After washing with two different buffers for efficient removal of potential PCR inhibitors, DNA can be eluted in low salt buffer or water, and is ready-to-use in subsequent reactions.
Reliable extraction of DNA from various seed matrices
After spectrophotometric analysis, DNA purified from several seed samples was further examined by agarose gel electrophoresis. For each sample 2 µL of eluate were loaded onto a 1 % agarose gel. The marker (M) was 1 kB ladder (Fermentas). While the amounts of extracted DNA varied between different sample types, in each case detectable amounts of DNA could be reliably extracted from 200 mg of sample.
Amounts and quality of the extracted DNA were sufficient for detection by qPCR
The extracted samples were analyzed by qPCR with the Eu +/- marker.

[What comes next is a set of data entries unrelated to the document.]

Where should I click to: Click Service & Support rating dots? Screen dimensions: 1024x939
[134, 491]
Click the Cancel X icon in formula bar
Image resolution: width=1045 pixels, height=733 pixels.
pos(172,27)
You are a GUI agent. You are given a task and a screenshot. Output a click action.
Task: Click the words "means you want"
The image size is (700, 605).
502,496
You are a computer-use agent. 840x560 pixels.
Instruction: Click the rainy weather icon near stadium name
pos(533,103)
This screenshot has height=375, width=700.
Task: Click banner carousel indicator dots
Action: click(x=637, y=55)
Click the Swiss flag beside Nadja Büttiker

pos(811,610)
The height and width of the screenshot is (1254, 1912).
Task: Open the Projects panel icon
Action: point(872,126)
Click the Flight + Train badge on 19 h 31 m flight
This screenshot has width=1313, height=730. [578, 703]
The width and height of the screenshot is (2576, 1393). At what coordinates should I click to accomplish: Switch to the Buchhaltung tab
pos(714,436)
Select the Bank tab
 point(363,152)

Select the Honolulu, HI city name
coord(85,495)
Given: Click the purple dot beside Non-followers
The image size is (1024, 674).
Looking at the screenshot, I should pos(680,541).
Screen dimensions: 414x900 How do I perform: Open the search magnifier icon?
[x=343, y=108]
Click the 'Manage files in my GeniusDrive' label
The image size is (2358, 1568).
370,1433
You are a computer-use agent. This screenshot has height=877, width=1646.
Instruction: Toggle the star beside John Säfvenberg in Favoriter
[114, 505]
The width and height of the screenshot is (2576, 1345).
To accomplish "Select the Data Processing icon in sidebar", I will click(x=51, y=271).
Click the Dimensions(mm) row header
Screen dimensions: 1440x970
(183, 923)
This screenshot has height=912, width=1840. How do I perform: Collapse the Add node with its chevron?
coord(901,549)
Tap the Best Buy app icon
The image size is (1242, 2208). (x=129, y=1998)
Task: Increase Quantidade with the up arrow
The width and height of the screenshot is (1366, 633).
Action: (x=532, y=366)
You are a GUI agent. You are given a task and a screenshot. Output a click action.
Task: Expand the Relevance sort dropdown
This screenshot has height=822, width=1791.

The purity and concentration of DNA were sufficient for reliable detection of the genetic marker and thus suitable for genotyping.
GMO, food and feed analysis with NucleoSpin Food
NucleoSpin nucleic acid isolation technology from MACHEREY-NAGEL and GMO experience from GEN-IAL were combined to provide an optimal lysis and purification system for nearly all types of food samples. Resulting eluates are ready-to-use for all types of subsequent detection methods, especially real-time and basic PCR technology.